To do: What are the lines from the one containing "[Sök] (8, 24)" through the end of the listing below? Return them exactly, and only them.

Data:
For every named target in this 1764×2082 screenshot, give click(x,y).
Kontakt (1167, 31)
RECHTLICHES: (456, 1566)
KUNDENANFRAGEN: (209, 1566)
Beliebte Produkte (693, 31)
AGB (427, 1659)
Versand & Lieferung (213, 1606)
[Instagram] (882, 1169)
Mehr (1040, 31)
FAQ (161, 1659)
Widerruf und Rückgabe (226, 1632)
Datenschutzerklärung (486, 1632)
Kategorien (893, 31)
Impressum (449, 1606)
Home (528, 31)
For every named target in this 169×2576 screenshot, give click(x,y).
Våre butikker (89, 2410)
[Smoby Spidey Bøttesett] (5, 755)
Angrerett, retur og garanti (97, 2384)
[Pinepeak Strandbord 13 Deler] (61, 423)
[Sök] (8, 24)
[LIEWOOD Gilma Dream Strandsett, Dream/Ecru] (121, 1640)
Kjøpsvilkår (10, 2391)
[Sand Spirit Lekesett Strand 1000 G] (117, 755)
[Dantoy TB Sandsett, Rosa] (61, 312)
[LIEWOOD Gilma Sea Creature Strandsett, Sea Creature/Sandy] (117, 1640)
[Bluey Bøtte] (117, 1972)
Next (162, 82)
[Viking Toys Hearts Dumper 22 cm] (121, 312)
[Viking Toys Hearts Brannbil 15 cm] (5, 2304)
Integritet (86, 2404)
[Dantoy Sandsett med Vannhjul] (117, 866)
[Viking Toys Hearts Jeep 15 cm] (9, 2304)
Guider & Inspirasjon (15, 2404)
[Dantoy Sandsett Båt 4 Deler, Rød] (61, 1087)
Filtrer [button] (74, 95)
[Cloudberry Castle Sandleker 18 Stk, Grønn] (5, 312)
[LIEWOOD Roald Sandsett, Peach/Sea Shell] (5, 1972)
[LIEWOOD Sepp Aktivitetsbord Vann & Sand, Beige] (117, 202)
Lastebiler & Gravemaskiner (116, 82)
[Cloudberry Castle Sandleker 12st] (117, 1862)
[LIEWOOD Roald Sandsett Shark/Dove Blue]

Written response:
[Sök] (8, 24)
[LIEWOOD Gilma Dream Strandsett, Dream/Ecru] (121, 1640)
Kjøpsvilkår (10, 2391)
[Sand Spirit Lekesett Strand 1000 G] (117, 755)
[Dantoy TB Sandsett, Rosa] (61, 312)
[LIEWOOD Gilma Sea Creature Strandsett, Sea Creature/Sandy] (117, 1640)
[Bluey Bøtte] (117, 1972)
Next (162, 82)
[Viking Toys Hearts Dumper 22 cm] (121, 312)
[Viking Toys Hearts Brannbil 15 cm] (5, 2304)
Integritet (86, 2404)
[Dantoy Sandsett med Vannhjul] (117, 866)
[Viking Toys Hearts Jeep 15 cm] (9, 2304)
Guider & Inspirasjon (15, 2404)
[Dantoy Sandsett Båt 4 Deler, Rød] (61, 1087)
Filtrer [button] (74, 95)
[Cloudberry Castle Sandleker 18 Stk, Grønn] (5, 312)
[LIEWOOD Roald Sandsett, Peach/Sea Shell] (5, 1972)
[LIEWOOD Sepp Aktivitetsbord Vann & Sand, Beige] (117, 202)
Lastebiler & Gravemaskiner (116, 82)
[Cloudberry Castle Sandleker 12st] (117, 1862)
[LIEWOOD Roald Sandsett Shark/Dove Blue]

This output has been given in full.